Both a national and a European issue to solve

A recurring symptom of medical deserts is the lack of health worker availability, in the right number, with the right skills. Health workers are key to offering good quality healthcare. Unfortunately, the availability of healthcare professionals differs widely across the EU. Insufficient training and ineffective or absent retention strategies are part of the cause. The EU’s free movement of workers also plays a role, although unintended; it enables healthcare workers to move to places with better career opportunities.

Stronger health workforce policies are needed to improve training, working conditions, recruitment and retention of health workers – not only at country level but also at EU level. Stronger EU action is essential, because the uneven health worker availability challenges the EU’s ambitions for shared prosperity and solidarity across its member states.

Therefore, we not only contributed to policy recommendations for member states, but ultimately also pushed for collective action by the EU itself. Considering the interconnectedness between members states and the EU, the EU should bear collective responsibility for the commonly felt health workforce crisis and develop an ambitious, overarching plan to counter it.

Elevating medical deserts on the EU agenda

To elevate medical deserts on the agenda at EU level, we organized a policy dialogue in the European Parliament in April 2023, bringing together people who experience medical desertification first-hand and policymakers. Acknowledging the need for joint action to tackle medical deserts, we urged the different actors to work together. We expressed several calls for action:

  • For European institutions to:
    a) encourage European Member States to use available data and tools to identify medical deserts, and
    b) improve information and dissemination about funding mechanisms for investments in health, education and economy in areas with vulnerable populations and remote communities.
  • For member states to create a sustainable national strategy that addresses medical deserts and desertification.
  • For education institutes to play a valuable role by continuously adapting health professionals’ education to population needs and health service requirements, with specific attention to remote areas.
  • For health professionals associations to participate in the co-creation of policy solutions to ensure that they are contextually relevant and include effective incentives to work in areas that could be deemed as medical deserts.
  • For citizens associations to participate in multi-stakeholder, co-creation processes for the development of policy solutions to healthcare challenges.

A common concern that requires joint action

All EU member states experience the challenges that come with health inequalities, medical deserts, and the health workforce crisis.
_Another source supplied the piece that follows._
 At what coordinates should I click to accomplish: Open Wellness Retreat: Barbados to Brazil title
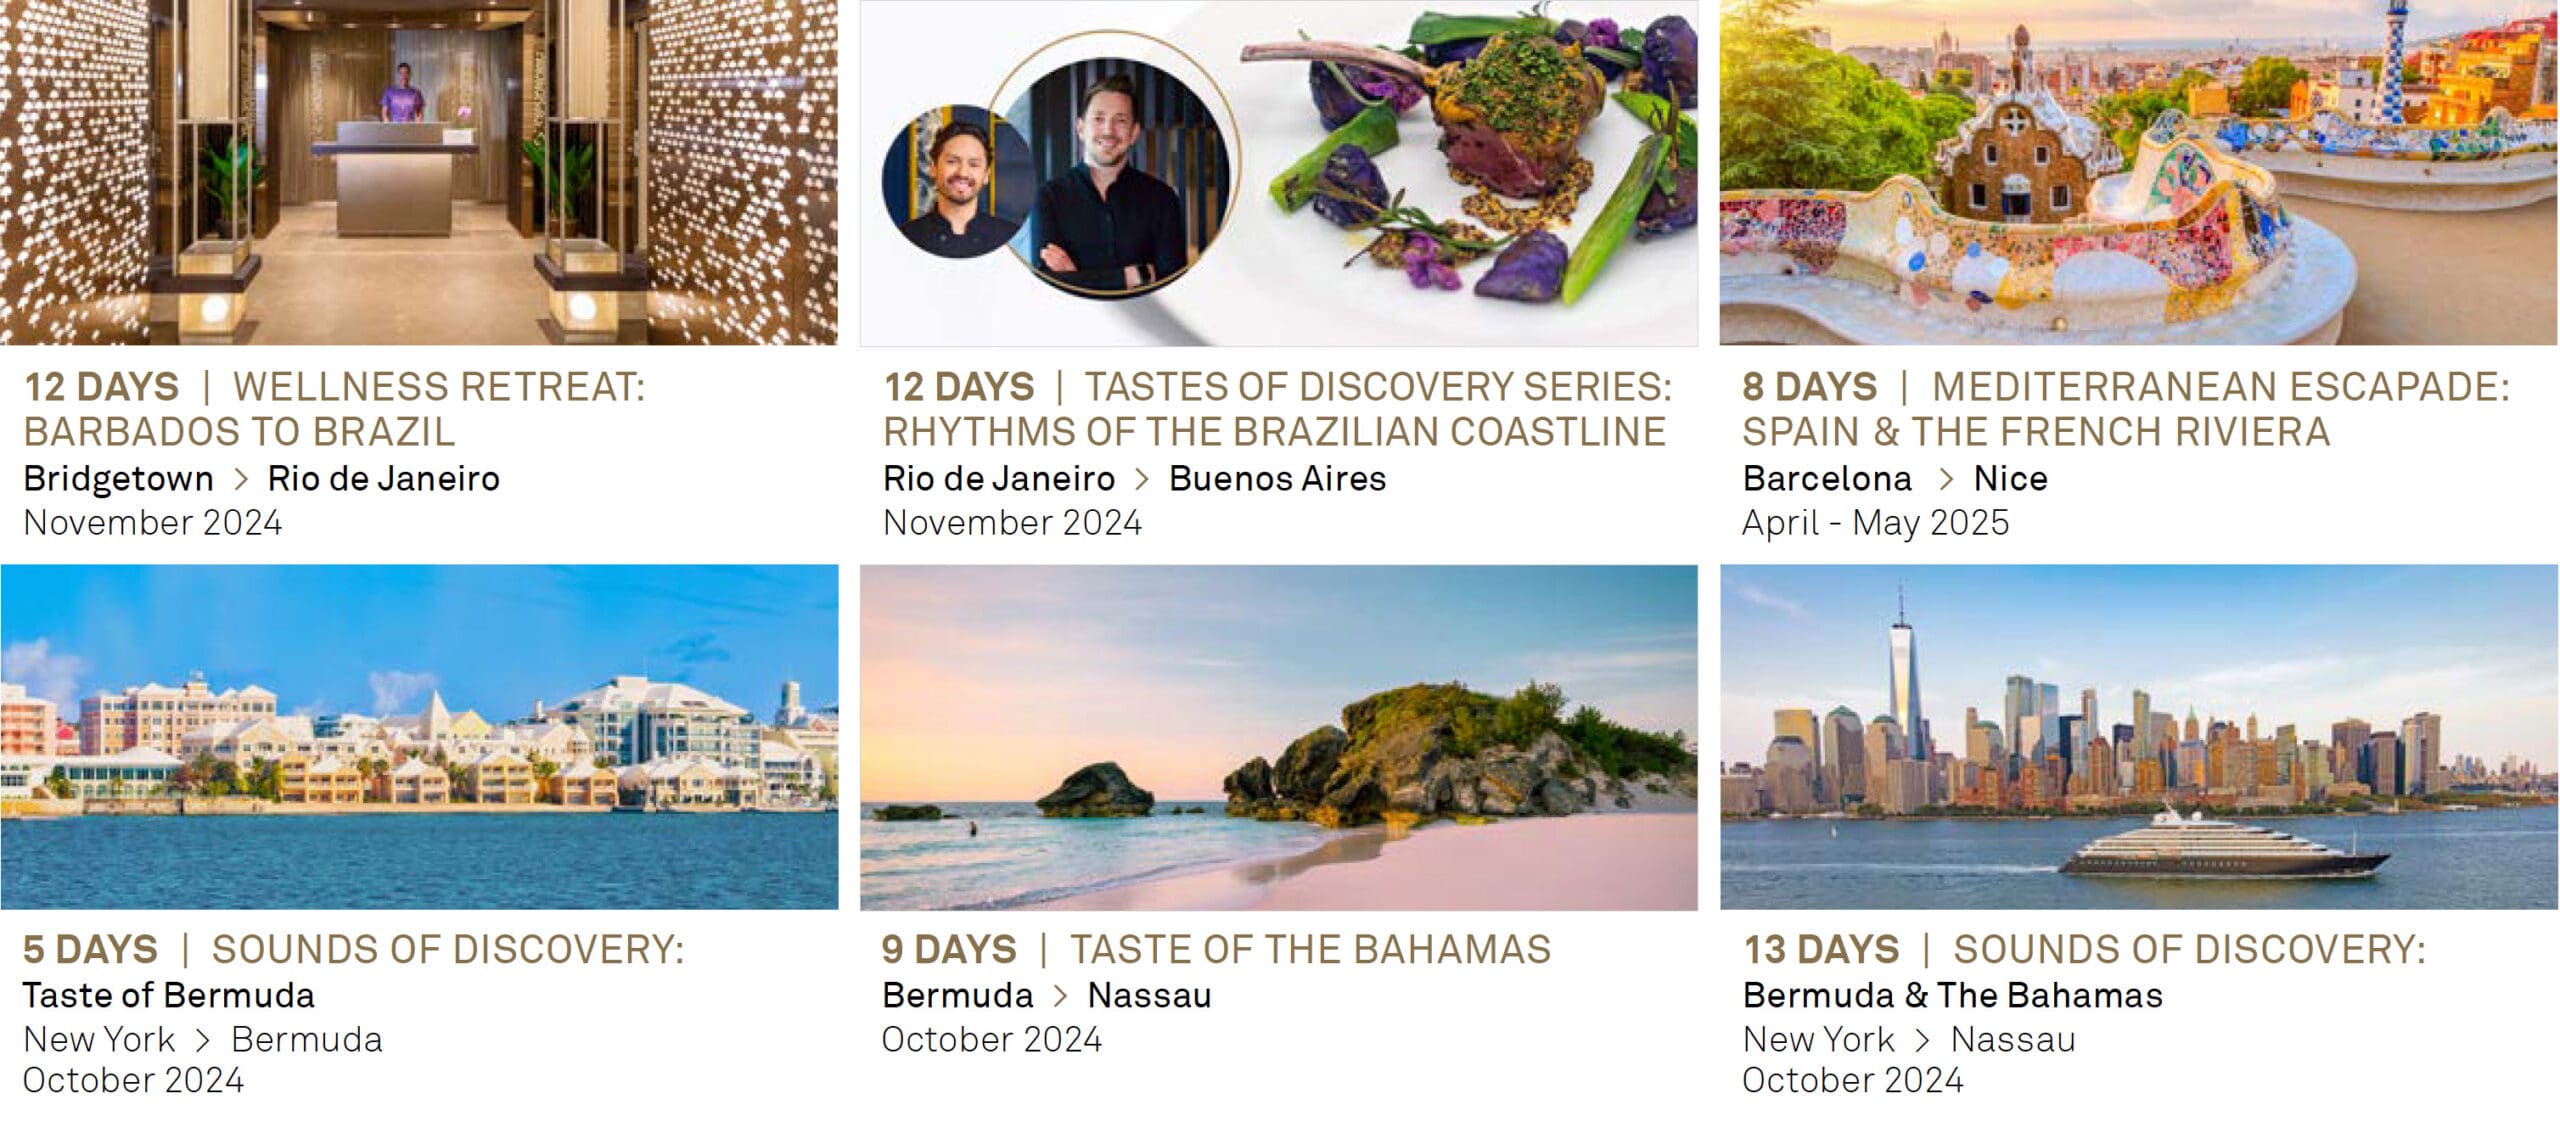click(x=336, y=409)
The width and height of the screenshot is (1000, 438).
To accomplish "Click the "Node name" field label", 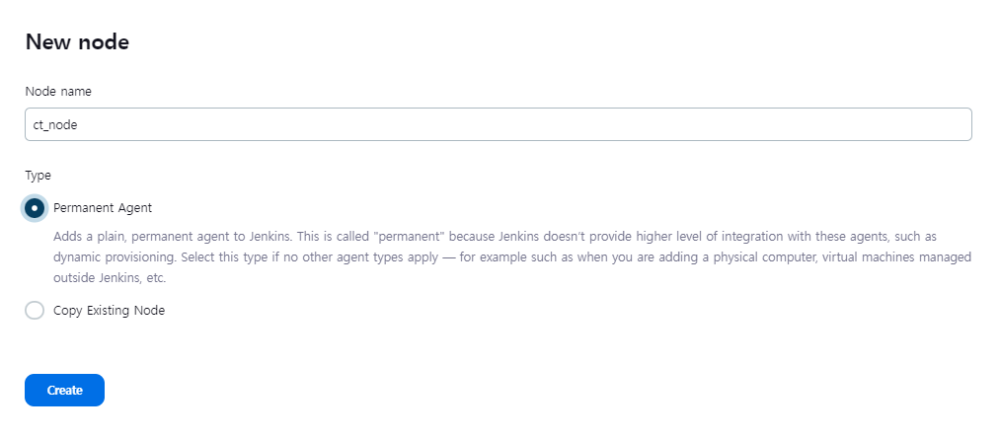I will (x=58, y=91).
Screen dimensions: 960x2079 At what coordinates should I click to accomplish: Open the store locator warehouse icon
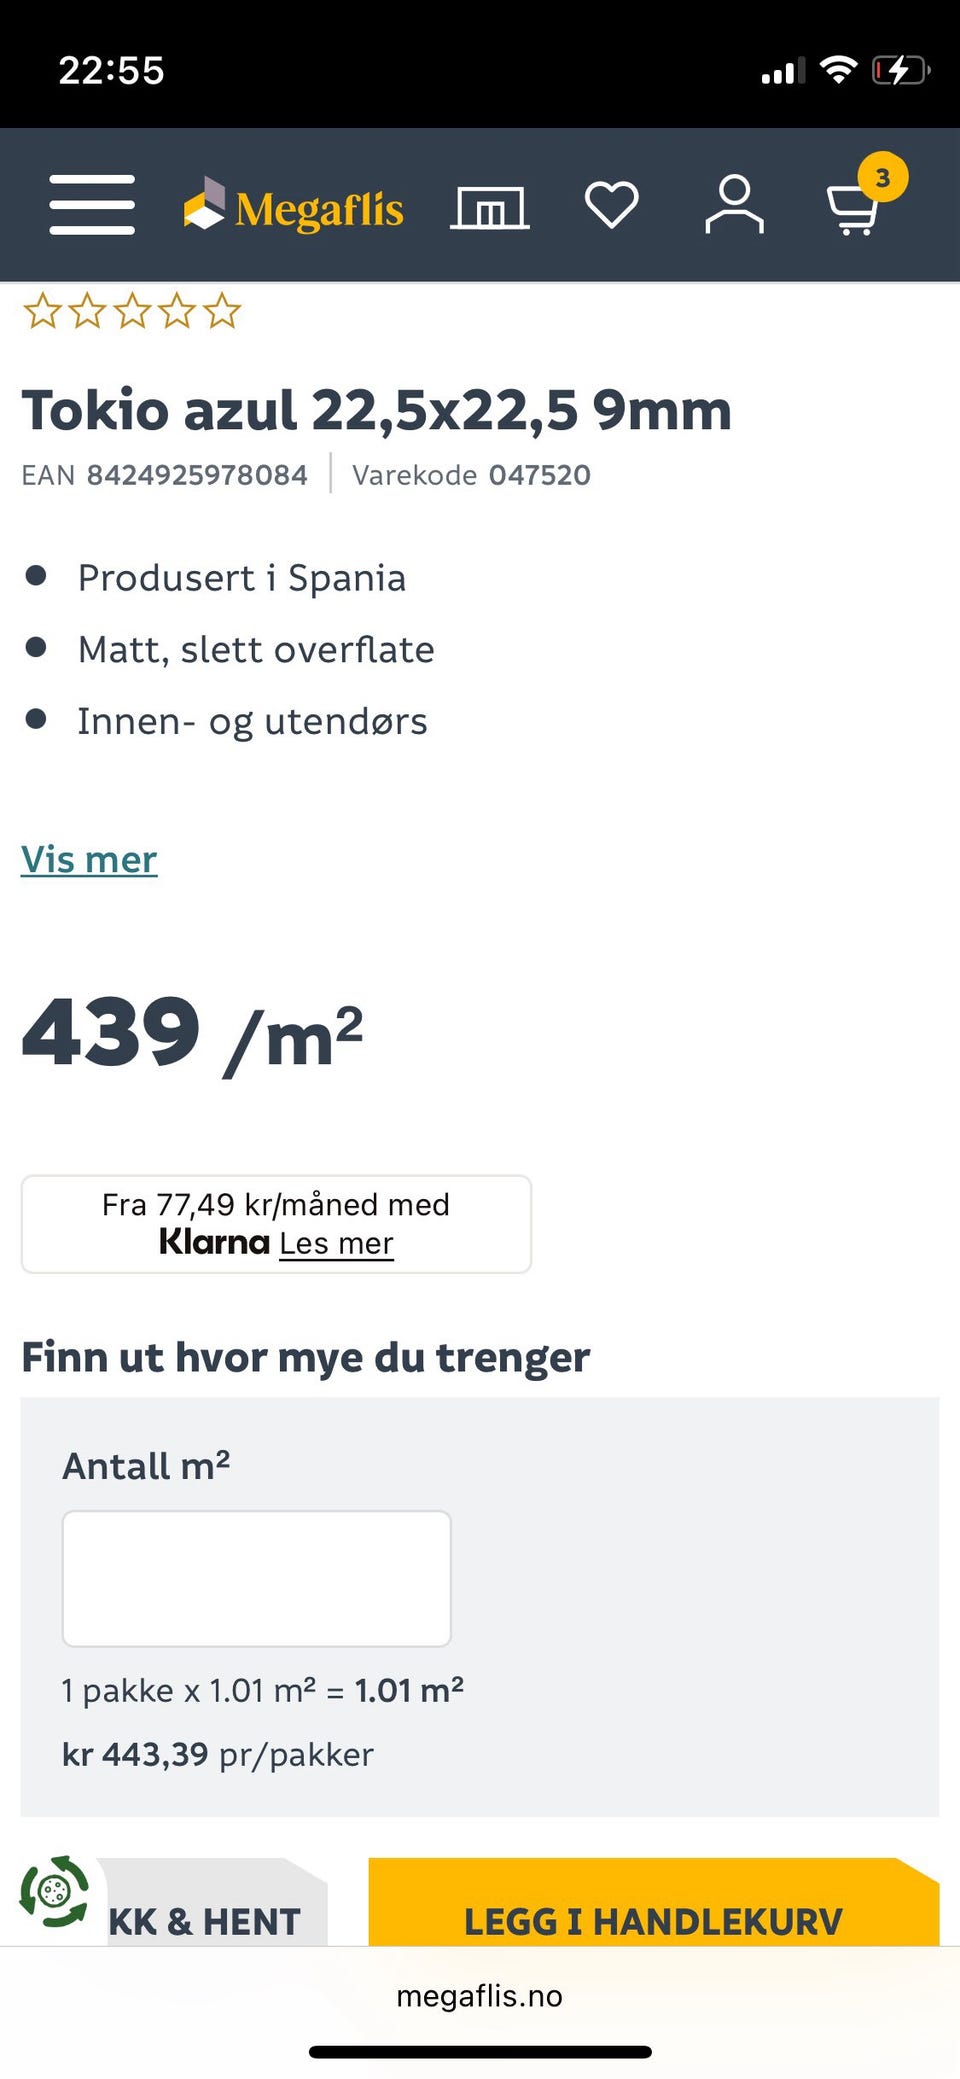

They are all a common concern. We need to build robust and resilient health systems to overcome these challenges. But since health systems do not function in isolation from our internal EU market mechanisms, the EU should treat these challenges as a shared responsibility. The EU has policy instruments as well as funding at its disposal to tackle the challenges effectively. What it needs now is multi-sectoral collaboration and sustained efforts for many years to come.

Crucial steps to tackle medical deserts

We garnered a lot of attention for medical deserts with our AHEAD project. Policymakers increasingly acknowledge the need for a strong health workforce and the urgency to address problems related to health worker shortages and insufficient access to healthcare. We will continue building on our project results in policy discussions on the health workforce by engaging with EU stakeholders and closely following developments and conversations around medical deserts in Europe. Most importantly, we will emphasize the need for continued monitoring and evaluation of how member states use our insights and recommendations to ultimately achieve effective policy change.

The urgent health crisis in Europe cannot wait; tackling medical deserts is crucial to ensure that everybody receives good quality healthcare from skilled, motivated and properly supported health workers. Whenever and wherever they need it.